The Nasdaq-100 is rebalanced quarterly, which shifts weight toward outperforming stocks. The index is also reconstituted annually in December, which removes any underperforming stocks that no longer rank among the top 100 eligible securities.
However, the Nasdaq-100 can be updated during the year if a stock becomes ineligible for any reason. In this case, Atlassian failed to maintain the required minimum weight of 0.1% for two consecutive months, so Sandisk has been selected as the replacement.
In the last decade, 87 stocks were added to the Nasdaq-100, and they returned an average of 18% over the next 12 months. Stocks generally perform well following their inclusion in the index because any funds that track the Nasdaq-100 must buy shares.
However, there are plenty of exceptions to that pattern.

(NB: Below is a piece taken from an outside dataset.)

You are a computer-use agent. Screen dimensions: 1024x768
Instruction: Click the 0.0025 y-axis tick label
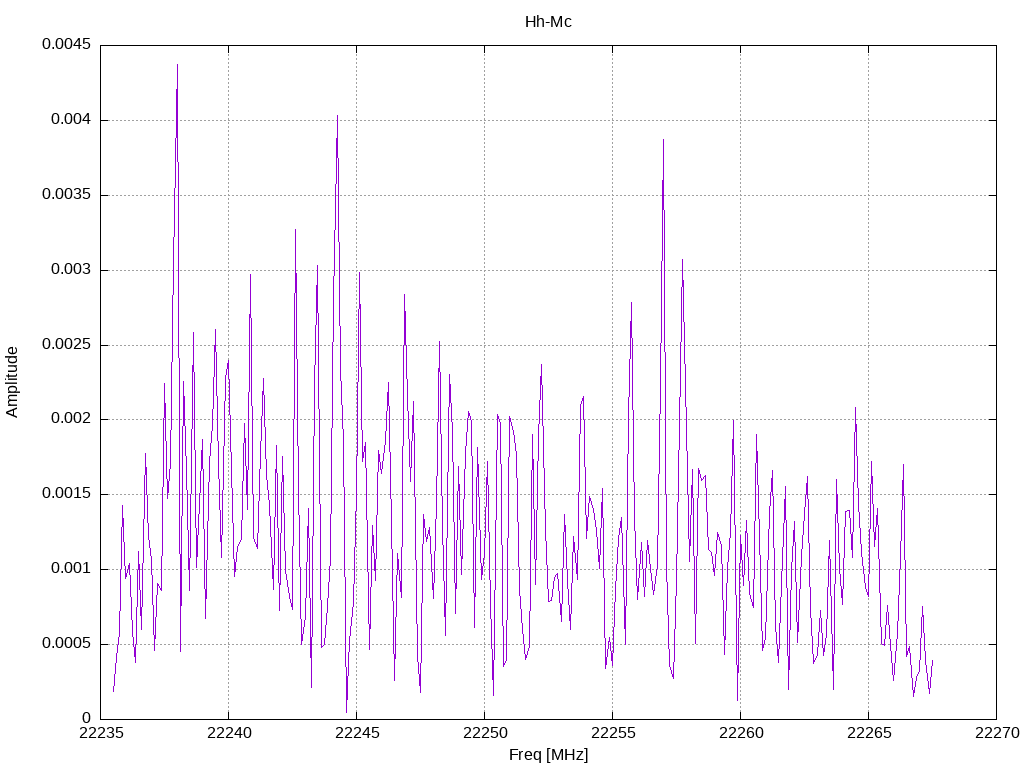click(x=66, y=345)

During the last decade, Datadog, Enphase, Lucid Group, Peloton, Strategy, and Zscaler all fell more than 50% over the 12-month period after inclusion in the Nasdaq-100. How Sandisk performs in the next year depends primarily on financial results and market sentiment.

NASDAQ: SNDK
Key Data Points
Sandisk is growing rapidly amid a memory chip supply shortage
Sandisk develops data storage devices based on NAND flash memory, including enterprise solid-state drives (SSDs). Hard disk drives are cheaper, but SSDs are faster, more power efficient, and more resilient, which makes them ideal for storing datasets needed to train artificial intelligence (AI) models and for storing the models themselves until they are loaded into GPU memory.

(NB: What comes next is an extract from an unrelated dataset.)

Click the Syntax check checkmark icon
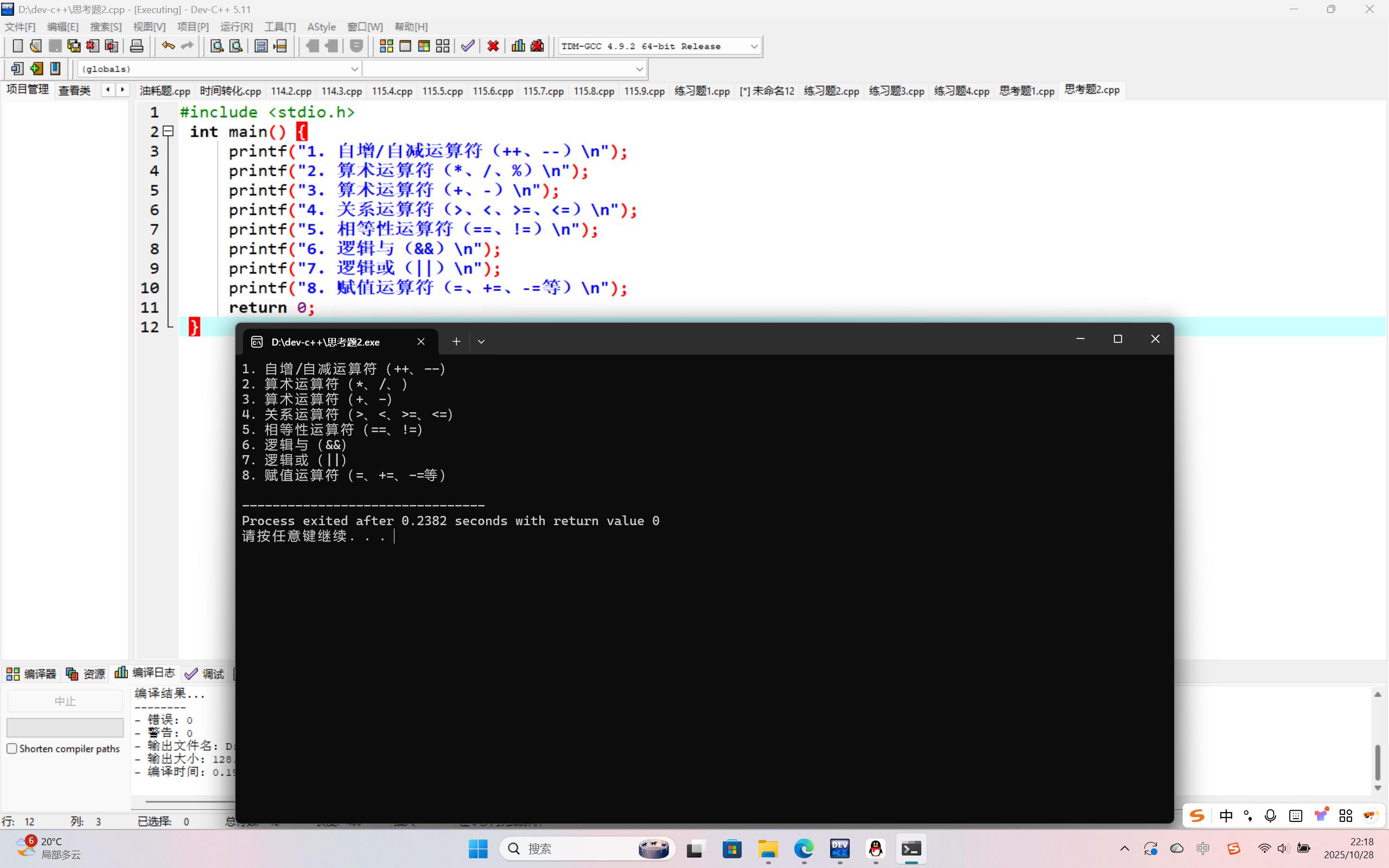This screenshot has height=868, width=1389. point(468,46)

Sandisk is not the largest supplier of NAND flash memory products. In fact, the company is currently tied for fourth place with Micron Technology. However, Sandisk gained 2 percentage points of market share over the past year, while industry leader Samsung lost share and Micron's share remained flat, according to Counterpoint Research.

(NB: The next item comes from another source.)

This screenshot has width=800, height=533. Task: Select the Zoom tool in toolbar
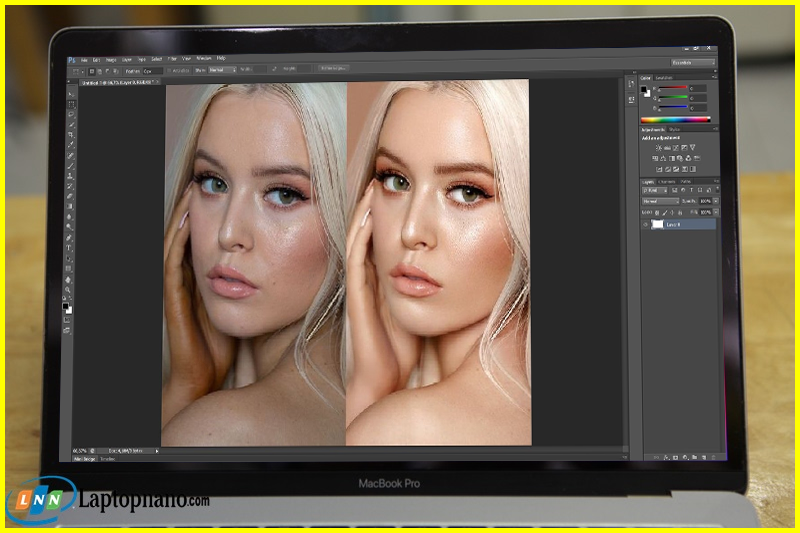69,290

AI data centers require significantly more NAND flash storage than traditional data centers, and demand currently outstrips supply by an unprecedented margin, which has led to substantial price increases. Amit Daryanani at Evercore believes the supply shortage will last through 2028, if not longer, but suppliers are racing to increase production capacity.
So what? Sandisk is currently growing at a phenomenal pace. In the January quarter, sales jumped 61% to $3 billion, and non-GAAP (adjusted) earnings soared 404% to $6.20 per diluted share. But the cyclical nature of the memory chip industry suggests the current supply shortage will eventually become a supply glut, at which point NAND prices will likely fall, perhaps substantially.
Wall Street estimates Sandisk's earnings will increase at 73% annually through fiscal 2029 (ends in June), which makes the current valuation of 125 times earnings look reasonable. But the market will almost certainly afford Sandisk a lower multiple once it becomes clear the memory chip cycle has peaked. The question is, Where will the multiple land?
No one can answer that question, or say precisely how long the current supply shortage will last. That makes Sandisk a risky investment. And with the stock up 2,700% in the past year, investors may want to stay on the sidelines for now.